(DATASET EXCERPTS)
*****
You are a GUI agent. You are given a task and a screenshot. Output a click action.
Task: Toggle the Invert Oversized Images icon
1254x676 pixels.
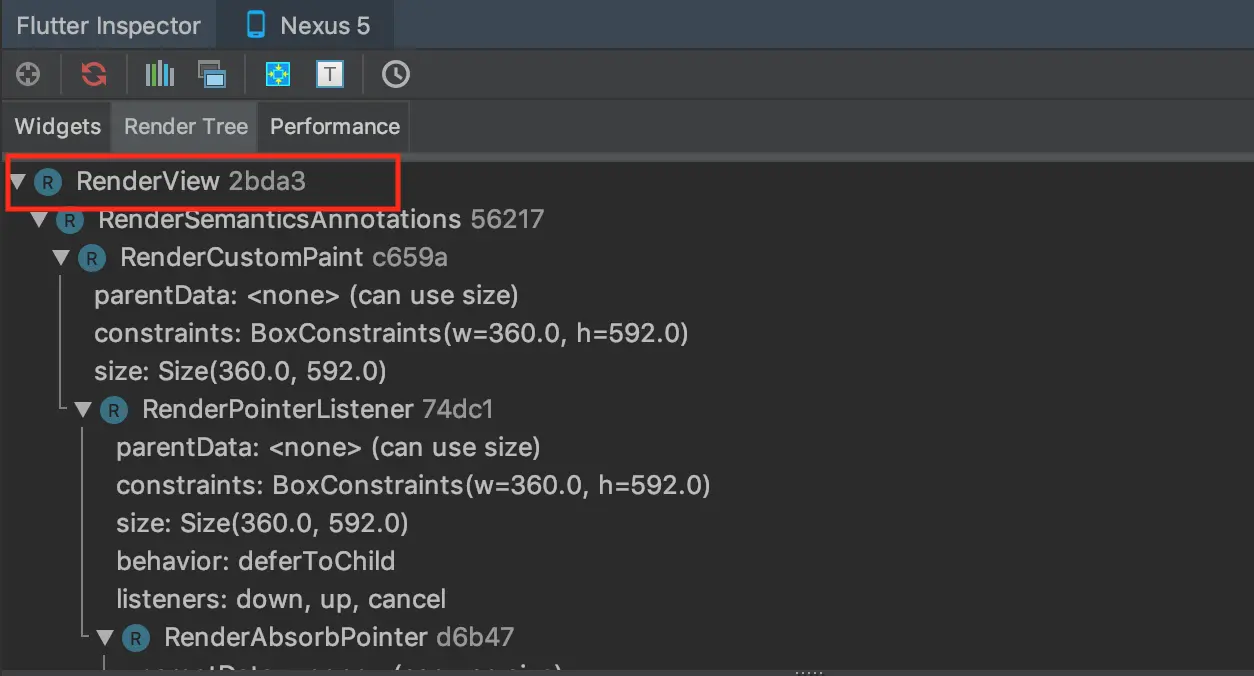pos(212,74)
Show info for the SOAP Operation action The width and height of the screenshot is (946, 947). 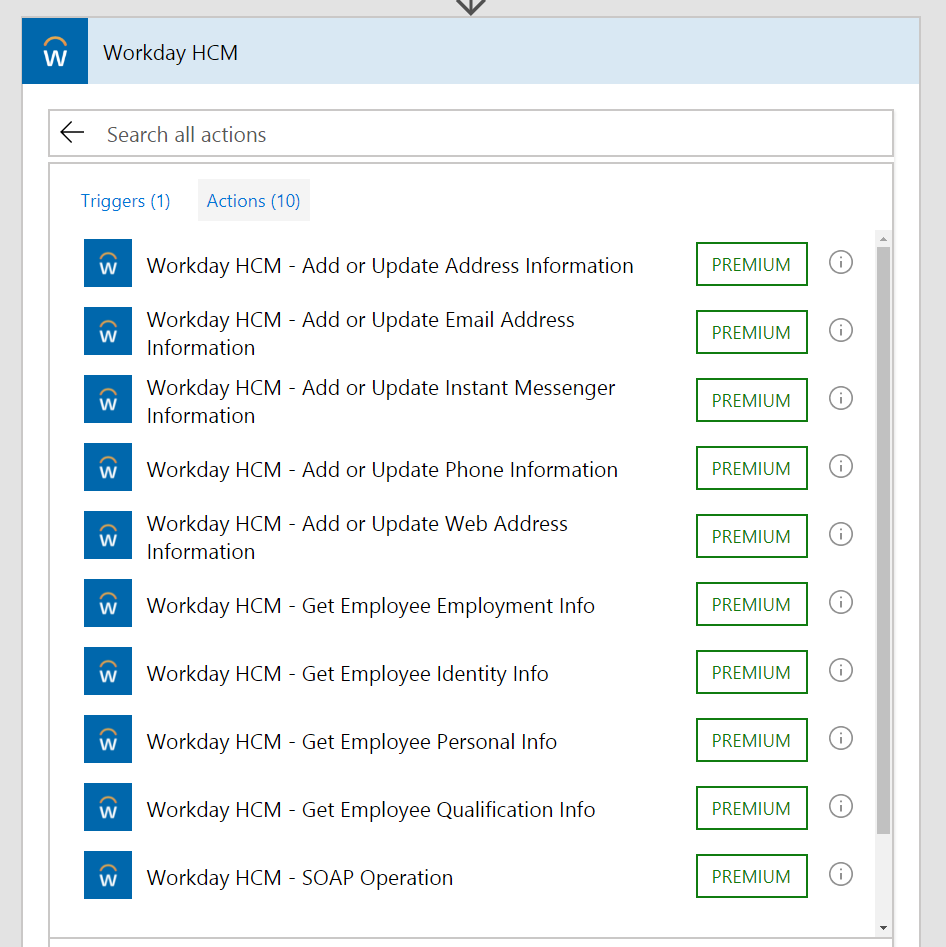click(x=841, y=875)
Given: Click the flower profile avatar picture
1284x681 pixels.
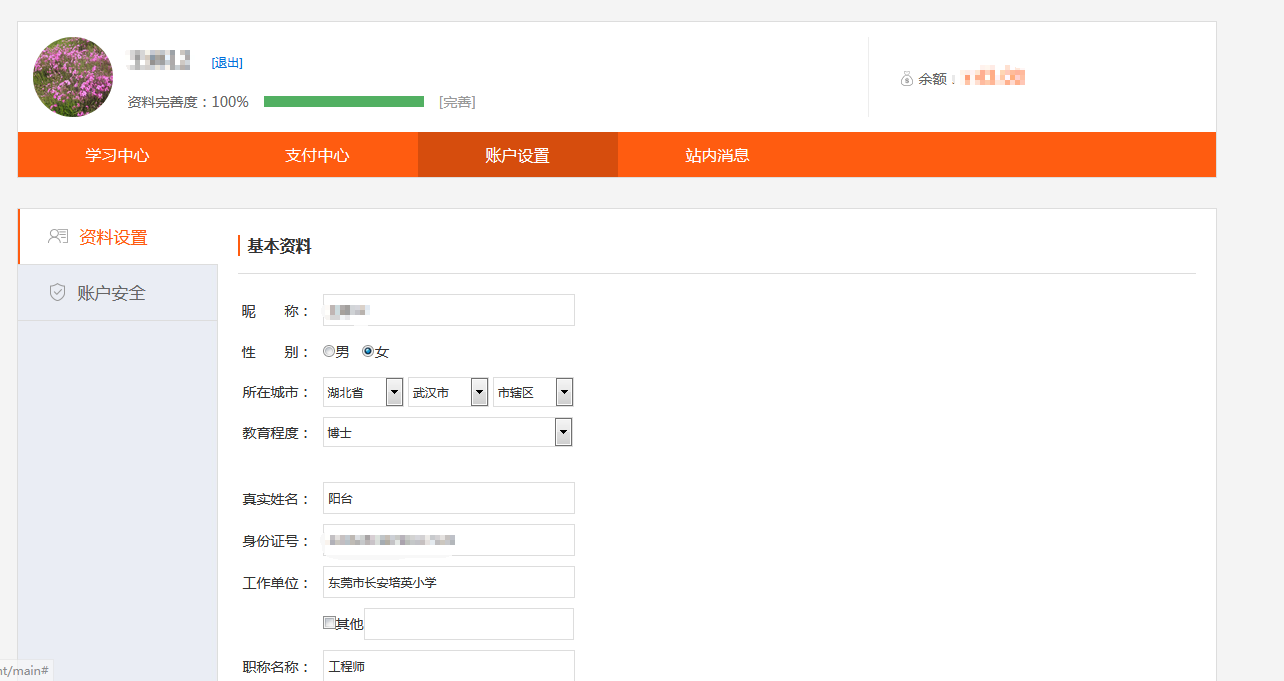Looking at the screenshot, I should pos(73,77).
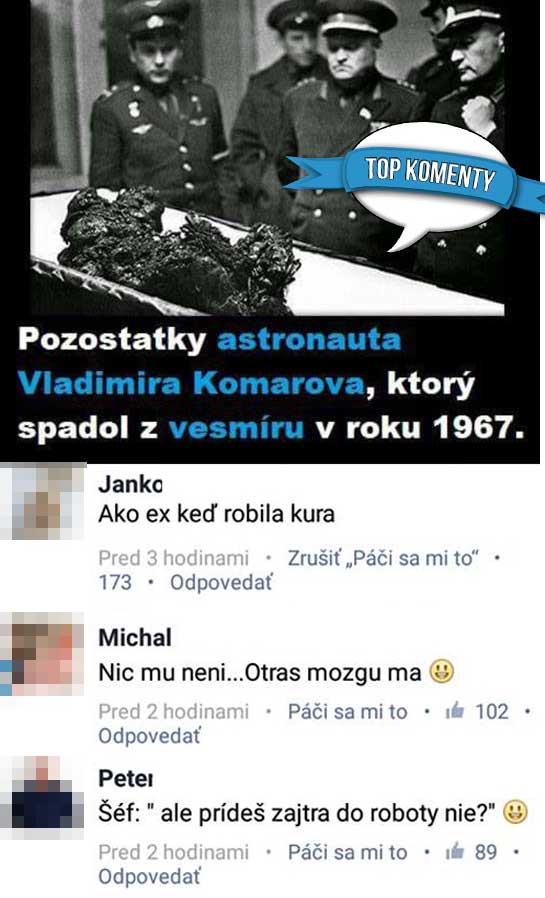Viewport: 545px width, 898px height.
Task: Like Michal's comment with Páči sa mi to
Action: (347, 711)
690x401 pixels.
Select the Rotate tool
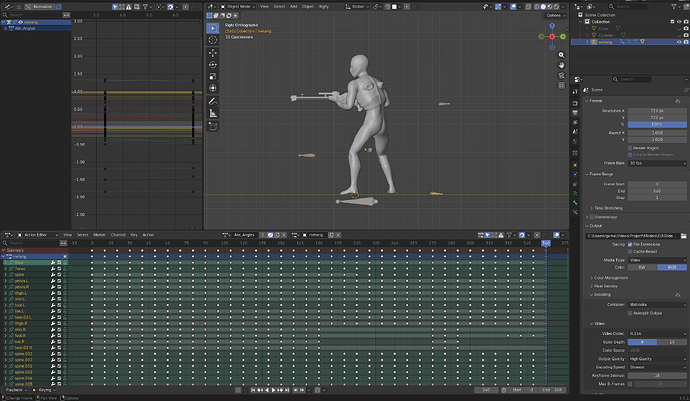[213, 65]
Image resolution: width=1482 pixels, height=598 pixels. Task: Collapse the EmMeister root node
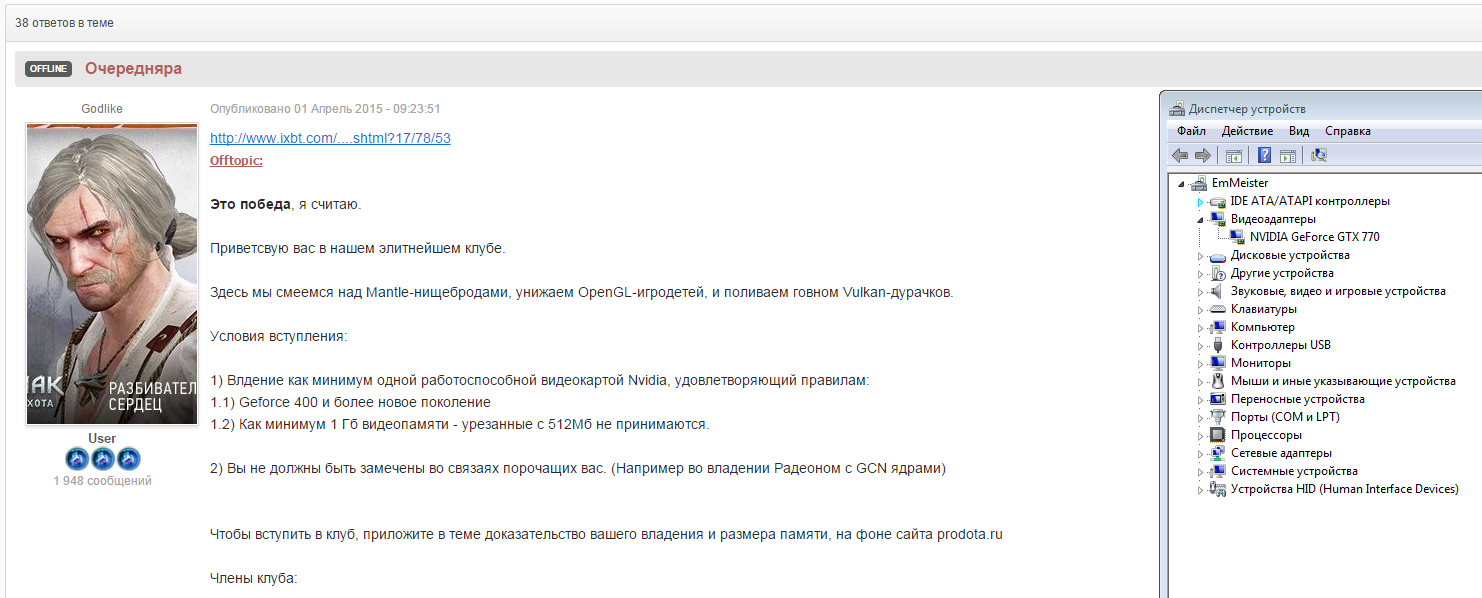1181,182
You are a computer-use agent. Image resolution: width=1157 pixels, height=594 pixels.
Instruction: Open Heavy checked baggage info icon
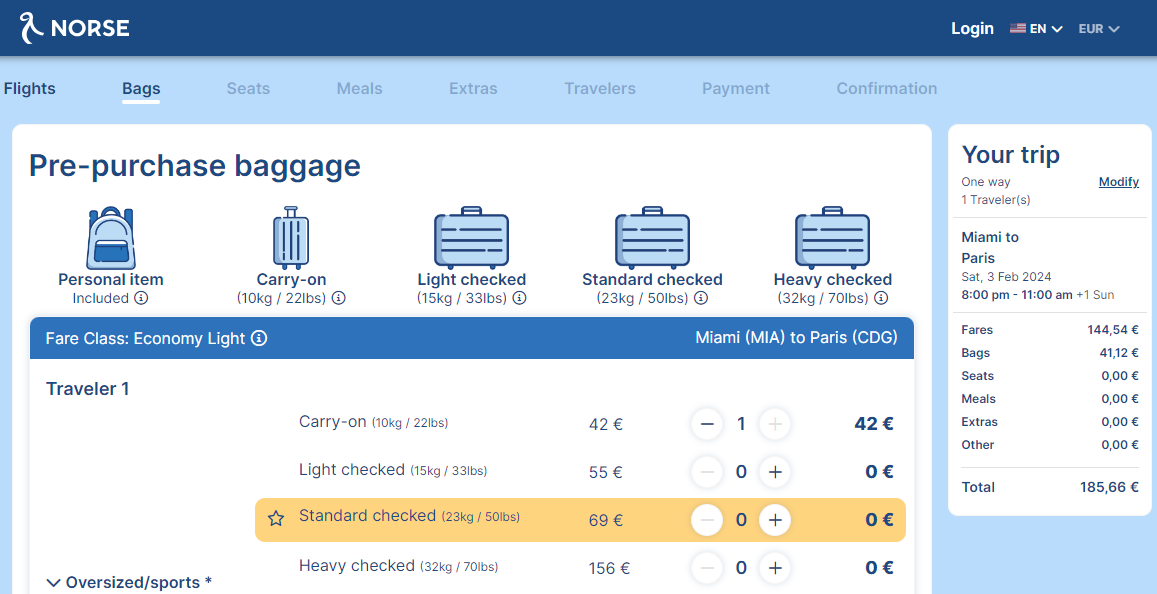point(881,298)
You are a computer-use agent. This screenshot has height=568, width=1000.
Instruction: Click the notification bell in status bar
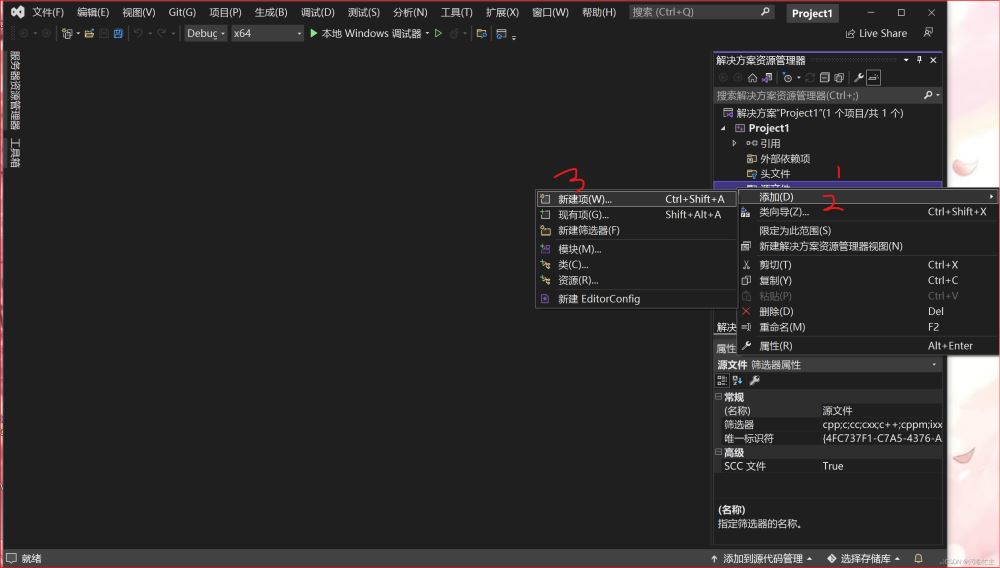[918, 558]
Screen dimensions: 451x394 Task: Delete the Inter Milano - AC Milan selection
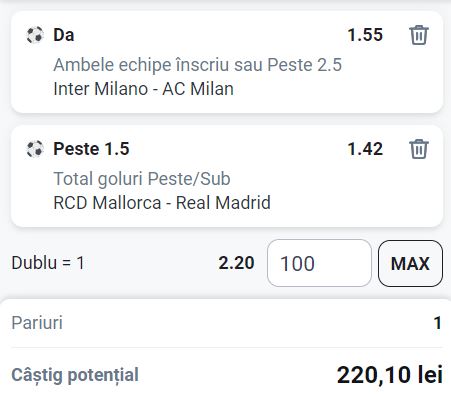tap(419, 35)
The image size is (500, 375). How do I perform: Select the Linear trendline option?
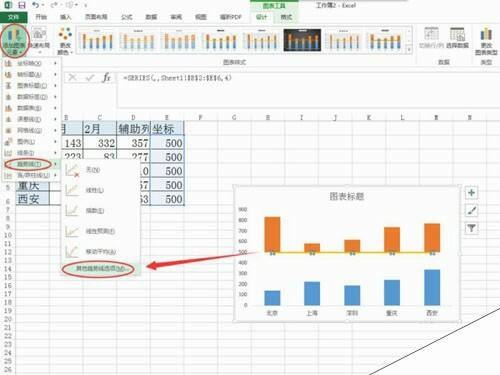[x=99, y=190]
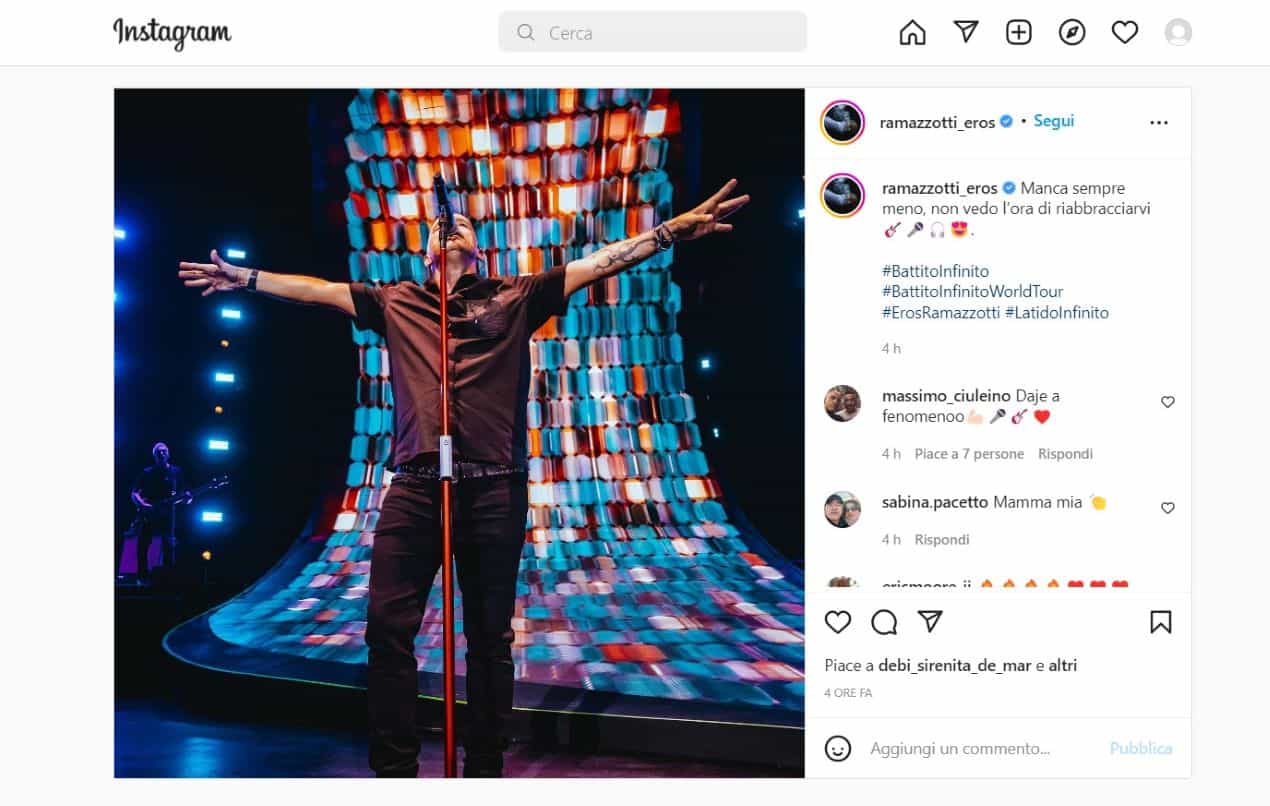Go to Instagram home feed icon
The width and height of the screenshot is (1270, 806).
coord(912,33)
*****
(TASK DIRECTIONS) Look through the entries and return every line where "agent" appears.

(SOLUTION TO THIS EXERCISE)
You are a GUI agent. You are given a task and a screenshot. Output a click action.
You are a computer-use agent. Image resolution: width=1157 pixels, height=594 pixels.
You are a computer-use agent. This screenshot has height=568, width=1000.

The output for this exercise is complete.